Influencing Skills Course Workshop

Is it Possible to do a Workplace Culture Assessment?

Many organizational leaders are interested in changing their workplace culture but are not too sure where to start the process. Do I start with my senior team? Should I begin at the coal-face, with front-line workers? What if I do it wrong? How long will it take? How will I know I am successful? These are the kinds of questions I receive from leaders all the time about creating a productive workplace culture.

My advice is always this: Begin by doing a workplace culture assessment. What exactly does that mean? is often the reply. Assessing a culture is an important first step to create the necessary set of benchmarks for leaders to determine any appreciable shift in culture. What do we benchmark?

My research has demonstrated that there are eight shared values of the employment relationship; that is, the relationship between managers and employees. These eight values are commonplace in successful organizations with a productive workplace culture.

The values are the lynch-pin that connects the employer and employee.
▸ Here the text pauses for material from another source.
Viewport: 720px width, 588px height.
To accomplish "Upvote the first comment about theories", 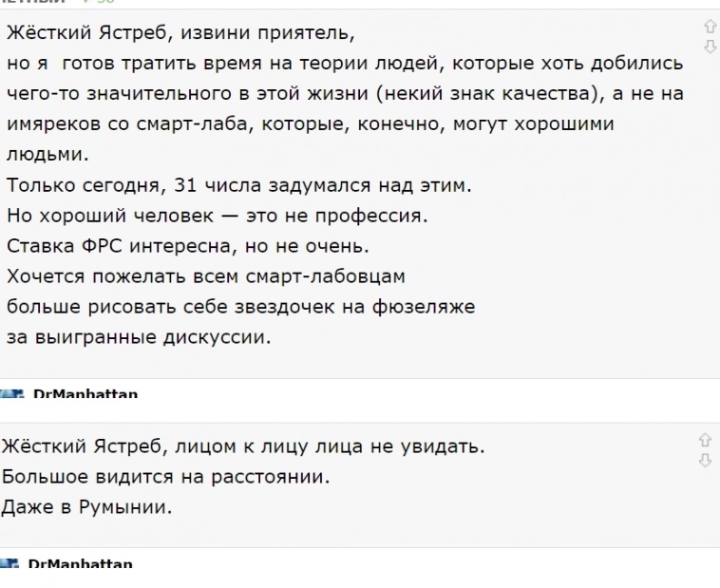I will click(705, 27).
I argue strongly that the health of the employment relationship is the most critical determinant of the quality of the workplace culture.

For instance, if the employment relationship is characterized by a ‘them and us’ type of relationship, then it would hardly be surprising that the workplace will feature authoritarian management, hierarchical power structures, and little or no evidence of employee empowerment.

On the other hand, it the relationship is characterized as harmonious and collaborative, it is likely that the culture will be characterized by a flatter, more organic organizational structure, employee autonomy and empowerment, and informal lines of communication.

These values include:

  • Flexible deployment of employee skills
  • Customer-focus
  • Performance-focus
  • Project-based work structures
  • The merging of human spirit and work
  • Commitment to the strategic direction
  • Learning organization
  • Open communication channels

The values of a traditional employment relationship are the opposite:

  • Specialize employment structures
  • Internal-focus
  • Job-focus
  • Function-based work structures
  • Evidence of human dispirit and work
  • Valuing loyalty over commitment
  • An emphasis on procedural learning
  • Closed communication channels

So, step one is to complete a workplace culture assessment. This involves completing an on-line survey, consisting of 80-items. This survey is completed in approximately 15-minutes. The report is produced, and a project team is appointed to analyse the survey data.

This project team is representative of the organization-at-large. It is a small replica of the whole organization. The facilitator then works with the team to produce a second report. The key questions to be answered in the workshop are:

  • Why are the results the way they are?
  • What examples can you give from your perspective that validate these results?
  • What steps can be taken to improve the culture of the workplace to better reflect the eight values of highly productive organizations?

From this workshop, the team present their recommendations to the senior executive team who decide which recommendations to implement. Implementation takes place.

For example, due to low skill levels of many new recruits, the project team recommends the implementation of an organizational-wide coaching and mentoring program to utilize the skills-set of many experienced workers. Or, it might be suggested that a newsletter be produced to improve communication across the various departments of the organization.

The recommendations are based on the project team’s collective response to the survey results.

Twelve months later, the workplace culture assessment is repeated. The idea here is to be able to compare the culture across a 12-month time frame.

  • Have the interventions worked?
  • Have they made a different?
  • Where have they made a difference?
  • What work is left to be done?

These questions can be confidently answered with an annual workplace culture assessment report. The assessment provides a train track to run on for every member of the organization.

This approach is applicable for private sector, public sector, and not-for-profits. It is applicable for any organization who wants to change their culture.

Workplace culture assessment is an integral part of changing a culture of an organization. Without this assessment, we will be hard pressed to be able to scientifically determine whether the management program to change the culture has been successful. The eight values of a productive organizational culture are characteristic of a cialis healthy working relationship between employer and employee.